**Stated goal**
Rewrite the following lines as a numbered list, omitting any blank lines, and include every record.

**The records**
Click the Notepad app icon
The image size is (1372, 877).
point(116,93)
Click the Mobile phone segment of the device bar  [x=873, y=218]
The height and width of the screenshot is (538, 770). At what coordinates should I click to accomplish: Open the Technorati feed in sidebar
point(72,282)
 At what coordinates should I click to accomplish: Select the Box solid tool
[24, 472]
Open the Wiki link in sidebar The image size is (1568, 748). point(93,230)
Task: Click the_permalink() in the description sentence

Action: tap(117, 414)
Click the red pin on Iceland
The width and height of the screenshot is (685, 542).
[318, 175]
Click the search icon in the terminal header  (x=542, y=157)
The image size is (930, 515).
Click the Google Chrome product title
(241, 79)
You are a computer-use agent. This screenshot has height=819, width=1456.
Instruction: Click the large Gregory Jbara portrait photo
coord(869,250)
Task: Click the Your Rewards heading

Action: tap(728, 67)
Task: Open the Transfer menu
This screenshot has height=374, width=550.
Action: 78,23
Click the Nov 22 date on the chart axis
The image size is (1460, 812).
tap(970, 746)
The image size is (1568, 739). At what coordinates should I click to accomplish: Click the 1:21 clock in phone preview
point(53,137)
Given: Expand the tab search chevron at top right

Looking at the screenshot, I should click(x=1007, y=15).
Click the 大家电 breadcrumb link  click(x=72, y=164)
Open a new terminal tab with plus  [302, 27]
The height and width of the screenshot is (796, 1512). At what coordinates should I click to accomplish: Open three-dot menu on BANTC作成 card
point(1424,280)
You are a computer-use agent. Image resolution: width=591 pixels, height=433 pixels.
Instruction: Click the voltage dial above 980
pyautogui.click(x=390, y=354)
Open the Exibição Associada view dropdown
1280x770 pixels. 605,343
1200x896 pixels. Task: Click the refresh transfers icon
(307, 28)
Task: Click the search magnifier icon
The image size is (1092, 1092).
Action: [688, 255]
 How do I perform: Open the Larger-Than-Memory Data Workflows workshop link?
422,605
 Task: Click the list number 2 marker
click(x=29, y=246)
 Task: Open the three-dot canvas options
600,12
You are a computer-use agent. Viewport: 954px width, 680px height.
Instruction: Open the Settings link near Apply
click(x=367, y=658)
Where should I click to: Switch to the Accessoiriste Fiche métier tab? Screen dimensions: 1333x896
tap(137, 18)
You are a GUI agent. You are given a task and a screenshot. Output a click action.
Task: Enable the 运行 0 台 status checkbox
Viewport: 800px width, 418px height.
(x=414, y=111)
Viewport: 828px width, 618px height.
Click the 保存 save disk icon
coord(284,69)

**Solved problem**
1. Click the Notepad app icon
2. The image size is (1372, 877).
3. point(116,93)
4. Click the Mobile phone segment of the device bar  [x=873, y=218]
5. The height and width of the screenshot is (538, 770). At what coordinates should I click to accomplish: Open the Technorati feed in sidebar
6. point(72,282)
7.  At what coordinates should I click to accomplish: Select the Box solid tool
8. [24, 472]
9. Open the Wiki link in sidebar The image size is (1568, 748). point(93,230)
10. Task: Click the_permalink() in the description sentence
11. Action: tap(117, 414)
12. Click the red pin on Iceland
13. The width and height of the screenshot is (685, 542).
14. [318, 175]
15. Click the search icon in the terminal header  (x=542, y=157)
16. The image size is (930, 515).
17. Click the Google Chrome product title
18. (241, 79)
19. You are a computer-use agent. This screenshot has height=819, width=1456.
20. Instruction: Click the large Gregory Jbara portrait photo
21. coord(869,250)
22. Task: Click the Your Rewards heading
23. Action: tap(728, 67)
24. Task: Open the Transfer menu
25. This screenshot has height=374, width=550.
26. Action: 78,23
27. Click the Nov 22 date on the chart axis
28. The image size is (1460, 812).
29. tap(970, 746)
30. The image size is (1568, 739). At what coordinates should I click to accomplish: Click the 1:21 clock in phone preview
31. point(53,137)
32. Given: Expand the tab search chevron at top right
33. Looking at the screenshot, I should click(x=1007, y=15).
34. Click the 大家电 breadcrumb link  click(x=72, y=164)
35. Open a new terminal tab with plus  [302, 27]
36. The height and width of the screenshot is (796, 1512). At what coordinates should I click to accomplish: Open three-dot menu on BANTC作成 card
37. point(1424,280)
38. You are a computer-use agent. Image resolution: width=591 pixels, height=433 pixels.
39. Instruction: Click the voltage dial above 980
40. pyautogui.click(x=390, y=354)
41. Open the Exibição Associada view dropdown
42. 1280x770 pixels. 605,343
43. 1200x896 pixels. Task: Click the refresh transfers icon
44. (307, 28)
45. Task: Click the search magnifier icon
46. The image size is (1092, 1092).
47. Action: [688, 255]
48.  How do I perform: Open the Larger-Than-Memory Data Workflows workshop link?
49. 422,605
50.  Task: Click the list number 2 marker
51. click(x=29, y=246)
52.  Task: Open the three-dot canvas options
53. 600,12
54. You are a computer-use agent. Viewport: 954px width, 680px height.
55. Instruction: Open the Settings link near Apply
56. click(x=367, y=658)
57. Where should I click to: Switch to the Accessoiriste Fiche métier tab? Screen dimensions: 1333x896
58. tap(137, 18)
59. You are a GUI agent. You are given a task and a screenshot. Output a click action.
60. Task: Enable the 运行 0 台 status checkbox
61. Viewport: 800px width, 418px height.
62. (x=414, y=111)
63. Viewport: 828px width, 618px height.
64. Click the 保存 save disk icon
65. coord(284,69)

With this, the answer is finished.